The patient was reexamined after 6 months for review. The tooth was asymptomatic and radiograph shows healing and repair at periapical area.

 

   

Fig. 1: Pre-operative photograph


Fig. 2: Pre-operative radiograph


Fig. 3: Immediate Post-operative


Fig. 4: After crown placement


Fig. 5: 6 month Post-operative Radiogragh


DISCUSSION: The morphology of fusion has to be differentiated from similar developmental anomalies of the tooth like gemination for successful endodontic and esthetic management. In the present case, two definite and separate root canals were present. The fused teeth generally show differences in two halves of the joined crown. Both the clinical and radiographic findings were suggestive of fusion. De Deus (1992) reported that 3% of maxillary incisors might have two canals.10

Dental anomalies occur during the embryological and developmental life of the tooth and usually involve a single tooth germ. Some consider gemination as division of single tooth germ by invagination and subsequent development of two teeth, whereas fusion occurs when two separated tooth germs unite. The degree of union will depend on the stage of tooth development that has occurred at the time of fusion, with the union of dentin being the main criterion.4

In the present case endodontic treatment was opted because tooth was discoloured, nonvital with associated periapical lesion. The final restoration using Nickel Titanium crown with ceramic facing was done to enhance esthetic and function.
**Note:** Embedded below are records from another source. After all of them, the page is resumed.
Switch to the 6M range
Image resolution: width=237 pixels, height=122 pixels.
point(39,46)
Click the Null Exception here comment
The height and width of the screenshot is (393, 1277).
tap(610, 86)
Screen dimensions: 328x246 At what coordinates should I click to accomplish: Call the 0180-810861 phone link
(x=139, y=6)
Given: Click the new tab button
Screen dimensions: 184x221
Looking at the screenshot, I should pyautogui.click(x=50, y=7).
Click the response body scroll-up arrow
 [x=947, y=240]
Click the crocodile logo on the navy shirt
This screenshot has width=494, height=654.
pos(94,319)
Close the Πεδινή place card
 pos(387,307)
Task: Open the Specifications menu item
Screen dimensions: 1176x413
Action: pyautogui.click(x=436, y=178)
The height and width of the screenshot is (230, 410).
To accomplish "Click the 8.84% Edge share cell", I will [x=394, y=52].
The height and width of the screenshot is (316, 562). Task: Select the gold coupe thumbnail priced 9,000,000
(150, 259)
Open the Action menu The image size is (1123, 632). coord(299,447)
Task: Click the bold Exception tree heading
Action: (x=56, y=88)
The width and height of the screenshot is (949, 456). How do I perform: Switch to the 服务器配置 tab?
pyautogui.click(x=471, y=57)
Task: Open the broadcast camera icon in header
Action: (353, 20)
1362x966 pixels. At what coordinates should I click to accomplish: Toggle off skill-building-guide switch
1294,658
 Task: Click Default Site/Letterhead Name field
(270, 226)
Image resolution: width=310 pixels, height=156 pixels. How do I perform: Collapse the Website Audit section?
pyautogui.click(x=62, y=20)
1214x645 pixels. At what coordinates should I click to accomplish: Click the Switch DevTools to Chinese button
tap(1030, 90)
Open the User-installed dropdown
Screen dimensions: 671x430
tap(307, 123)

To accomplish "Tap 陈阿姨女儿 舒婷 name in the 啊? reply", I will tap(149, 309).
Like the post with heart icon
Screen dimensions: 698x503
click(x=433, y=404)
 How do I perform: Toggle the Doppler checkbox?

The patient was instructed to follow strict oral hygiene measure and directed to report for periodic evaluation.

 

CONCLUSION: An esthetically compromised tooth with unusual root canal morphology because of fusion was managed by endodontic treatment followed by full crown to restore the biomechanical, structural and esthetic integrity. Such situations of developmental abnormalities demand interdisciplinary approach for successful management.

 

REFERENCES:

1.    Sawayer M, Peikkoff MD, Trott JR, Endodontic therapy in an usual case of fusion. J Endodon 1980: 6: 796-8.
2.    Gregory WA. A case of extreme microdontia. Oral surg Oral Med Oral Pathol1990; 69: 658.
3.    Chen RJ, Yang JF, Chao TC. Invaginated tooth associated with periodontal abscess. Oral surg Oral Med Oral Pathol 1990; 69: 659.
4.    Yanioglu F, Kartal N. Endodontic treatment of fused maxillary lateral incisor. J Endod 1998; 24: 57-59.
5.    Smith BE, Carroll B. Maxillary lateral incisor with two developmental grooves. Oral surg Oral Med Oral Pathol1990; 70: 523-25.
6.    Shafer WG, Hine NK, Levy BM: Developmental disturbances of oral and paraoral structures. In: A text book of oral pathology, 4th edition. Philadelphia, PA: WB Sunders, 1993: 38-9.
7.    Neville BW, Damm DD, Allen CM, Bouquet JE. Abnormalities of teeth. In: Oral ans maxillofacial pathology, 2nd ed. WB Sunders company, imprint of Elsevier science, Linacre house, Jordan hills, Oxford, UK 2002: 74.
8.    Tsesis I, Steinbock N, Rosenberg E, Kaufmari AY. Endodontic treatment of developmental anomalies in posterior teeth: treatment of geminated/ fused teeth-report of two cases. Int. Endod J, 2003; 36: 372-9.
9.    Nunes E, de Moraes IG, Novaes PMO, de Sousa SMG. Bilateral fusion of mandibular second molars with supernumerary teeth: Case report. Braz Dent J 2002; 13: 137-41.
10.    Pereira AJA, Fidel RAS, Fidel SR. maxillary incisors with two canals; fusion, gemination or densinvaginatus? Braz Dent J 2000; 11: 141-6.